Copy the data below word for word, from its first line through the line containing "point(89,1060)", both included, and stop there.

══ Supplied data

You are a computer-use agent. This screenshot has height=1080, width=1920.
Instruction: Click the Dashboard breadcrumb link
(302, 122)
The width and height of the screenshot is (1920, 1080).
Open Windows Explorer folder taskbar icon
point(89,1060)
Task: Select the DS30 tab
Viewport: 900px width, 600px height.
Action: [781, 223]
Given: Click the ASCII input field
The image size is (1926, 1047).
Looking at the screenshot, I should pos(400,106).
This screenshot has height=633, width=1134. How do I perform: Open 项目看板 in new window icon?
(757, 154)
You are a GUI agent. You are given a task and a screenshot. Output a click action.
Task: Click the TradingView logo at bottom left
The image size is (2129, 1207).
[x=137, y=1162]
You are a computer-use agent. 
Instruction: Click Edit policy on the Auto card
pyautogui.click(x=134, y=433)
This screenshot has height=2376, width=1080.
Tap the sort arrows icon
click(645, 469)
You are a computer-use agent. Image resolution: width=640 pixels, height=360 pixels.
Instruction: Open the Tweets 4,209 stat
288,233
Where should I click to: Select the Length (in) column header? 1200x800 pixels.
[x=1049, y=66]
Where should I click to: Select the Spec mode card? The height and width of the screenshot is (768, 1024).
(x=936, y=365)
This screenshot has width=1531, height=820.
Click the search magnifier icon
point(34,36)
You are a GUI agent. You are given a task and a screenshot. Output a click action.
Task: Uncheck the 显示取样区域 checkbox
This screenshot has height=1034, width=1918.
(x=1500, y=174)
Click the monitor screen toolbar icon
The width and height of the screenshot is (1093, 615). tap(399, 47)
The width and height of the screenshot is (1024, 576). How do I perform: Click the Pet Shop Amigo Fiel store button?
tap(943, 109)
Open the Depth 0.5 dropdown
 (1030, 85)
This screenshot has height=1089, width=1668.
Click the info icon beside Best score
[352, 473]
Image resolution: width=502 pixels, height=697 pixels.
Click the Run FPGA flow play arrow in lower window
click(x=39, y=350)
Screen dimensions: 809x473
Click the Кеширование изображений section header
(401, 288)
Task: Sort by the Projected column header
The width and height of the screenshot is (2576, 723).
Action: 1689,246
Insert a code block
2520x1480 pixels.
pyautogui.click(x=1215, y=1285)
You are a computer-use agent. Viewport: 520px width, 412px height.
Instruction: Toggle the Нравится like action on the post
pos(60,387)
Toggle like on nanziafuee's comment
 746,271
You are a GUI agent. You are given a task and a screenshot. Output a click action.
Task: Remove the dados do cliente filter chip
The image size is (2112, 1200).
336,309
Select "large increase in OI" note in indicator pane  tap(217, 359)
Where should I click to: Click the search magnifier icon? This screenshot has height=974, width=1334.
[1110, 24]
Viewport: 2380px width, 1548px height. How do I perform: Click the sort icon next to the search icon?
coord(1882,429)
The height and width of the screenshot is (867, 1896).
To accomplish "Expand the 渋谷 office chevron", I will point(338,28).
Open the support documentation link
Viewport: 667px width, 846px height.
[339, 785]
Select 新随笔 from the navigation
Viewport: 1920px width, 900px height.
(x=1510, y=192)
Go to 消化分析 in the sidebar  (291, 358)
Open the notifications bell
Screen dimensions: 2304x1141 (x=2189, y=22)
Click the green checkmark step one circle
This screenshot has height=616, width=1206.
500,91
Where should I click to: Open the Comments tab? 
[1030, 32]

════

- Expected answer
You are a computer-use agent. This screenshot has height=1080, width=1920.
Instruction: Click the Dashboard breadcrumb link
(302, 122)
The width and height of the screenshot is (1920, 1080).
Open Windows Explorer folder taskbar icon
point(89,1060)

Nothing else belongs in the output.